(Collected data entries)
※

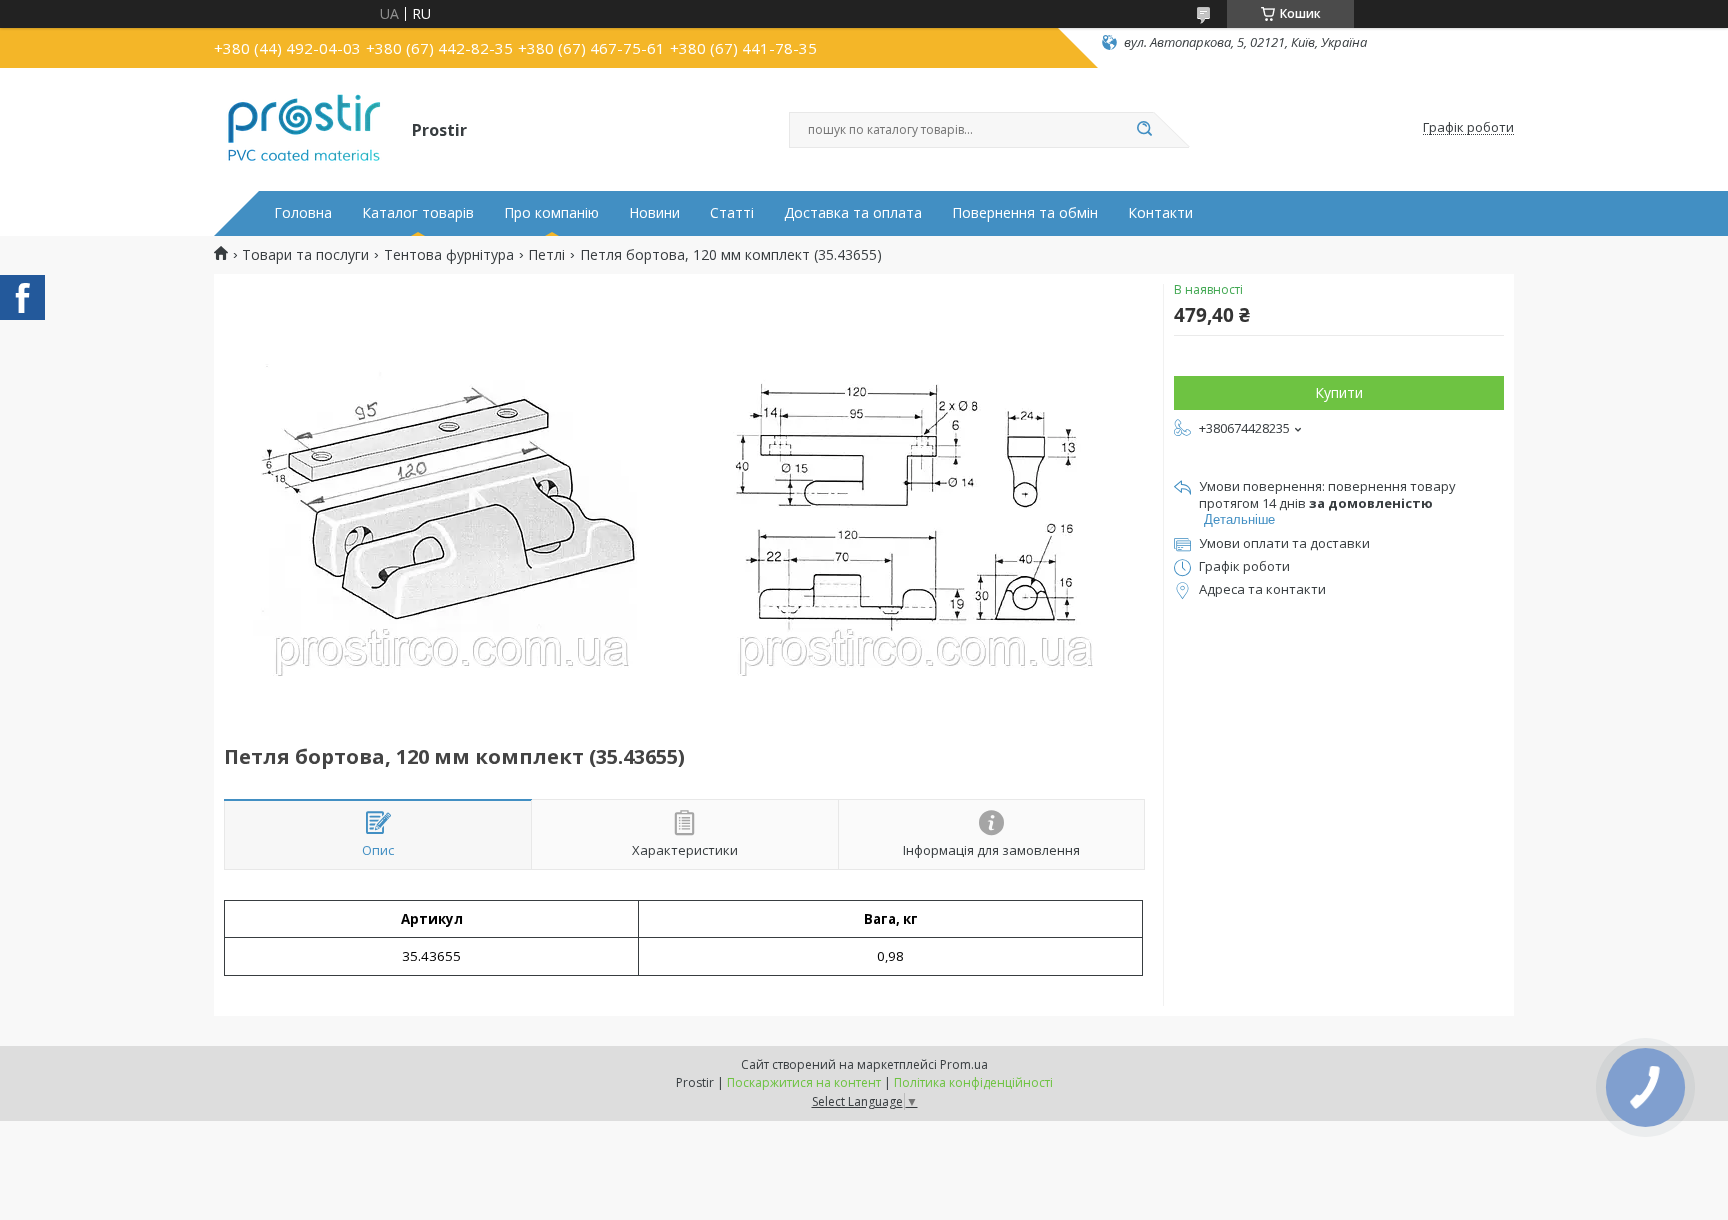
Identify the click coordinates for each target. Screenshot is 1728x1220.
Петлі (546, 255)
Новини (654, 213)
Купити (1339, 392)
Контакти (1160, 213)
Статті (732, 213)
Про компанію (551, 213)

※

WORK INSTRUCTION:
The records above are to be copied exactly, without their pictures.

RESPONSE TO THIS EXERCISE:
Identify the click coordinates for each target. Screenshot is 1728x1220.
Петлі (546, 255)
Новини (654, 213)
Купити (1339, 392)
Контакти (1160, 213)
Статті (732, 213)
Про компанію (551, 213)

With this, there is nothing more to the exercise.